I am currently building a social networking site for a client and I expressed things this way
CREATE TABLE [dbo].[PersonFriend] (
[Id] INT IDENTITY (1, 1) NOT NULL,
[Timestamp] DATETIME NOT NULL,
[ChangeUser] NVARCHAR (200) NOT NULL,
[FriendStatusId] TINYINT NOT NULL,
[Person1Id] INT NOT NULL,
[Person2Id] INT NOT NULL,
[Person1RequestTimestamp] DATETIME NOT NULL,
[Person2AcknowledgeTimestamp] DATETIME NULL
);
Each person is stored in the Person table (imagine that).
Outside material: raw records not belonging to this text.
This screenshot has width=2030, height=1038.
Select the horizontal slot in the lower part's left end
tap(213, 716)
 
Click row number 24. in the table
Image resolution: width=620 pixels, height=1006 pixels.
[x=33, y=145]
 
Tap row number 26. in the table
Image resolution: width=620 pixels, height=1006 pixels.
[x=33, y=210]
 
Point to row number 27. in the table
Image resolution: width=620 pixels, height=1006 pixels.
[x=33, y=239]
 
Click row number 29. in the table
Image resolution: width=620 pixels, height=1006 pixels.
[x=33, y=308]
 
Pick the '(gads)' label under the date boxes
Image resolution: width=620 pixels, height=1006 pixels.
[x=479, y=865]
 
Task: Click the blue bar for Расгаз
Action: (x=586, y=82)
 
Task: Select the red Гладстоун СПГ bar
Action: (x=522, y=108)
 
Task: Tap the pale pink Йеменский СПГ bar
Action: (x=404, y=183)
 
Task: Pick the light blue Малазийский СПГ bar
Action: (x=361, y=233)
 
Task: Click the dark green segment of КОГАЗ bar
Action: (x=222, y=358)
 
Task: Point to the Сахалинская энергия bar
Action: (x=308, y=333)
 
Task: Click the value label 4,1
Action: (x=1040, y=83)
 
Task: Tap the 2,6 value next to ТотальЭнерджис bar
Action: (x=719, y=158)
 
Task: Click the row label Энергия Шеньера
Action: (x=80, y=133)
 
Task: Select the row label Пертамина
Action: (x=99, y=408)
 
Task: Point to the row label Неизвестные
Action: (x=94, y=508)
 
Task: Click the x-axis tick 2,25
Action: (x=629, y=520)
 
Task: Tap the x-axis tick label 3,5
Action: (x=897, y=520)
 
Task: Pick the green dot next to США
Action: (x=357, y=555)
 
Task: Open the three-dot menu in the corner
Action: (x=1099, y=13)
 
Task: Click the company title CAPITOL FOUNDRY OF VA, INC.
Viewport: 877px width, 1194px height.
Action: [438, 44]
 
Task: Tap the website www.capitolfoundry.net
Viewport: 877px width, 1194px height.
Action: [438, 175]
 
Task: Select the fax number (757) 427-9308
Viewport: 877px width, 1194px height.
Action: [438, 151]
The Person1Id and Person2Id fields are FK to the person table. I keep a status list in the FriendStatus table for covering whether something has been request, accepted, denied, ignored etc. The Timestamp field is standard in my design to indicate record creation (it is a pattern thing that is used in by base persistence class) and its kind of duplicated in this table as the Person1RequestTimestamp contains the same data. I also capture when the Person2 saw the request and made an action (which gets indicated in FriendStatusId) on it and store that in the Person2AcknowledgeTimestamp).
One of the core assumptions of this design can be stated that Person1 requested friendship of Person2 - if that friendship is accepted then the friendship is considered mutual.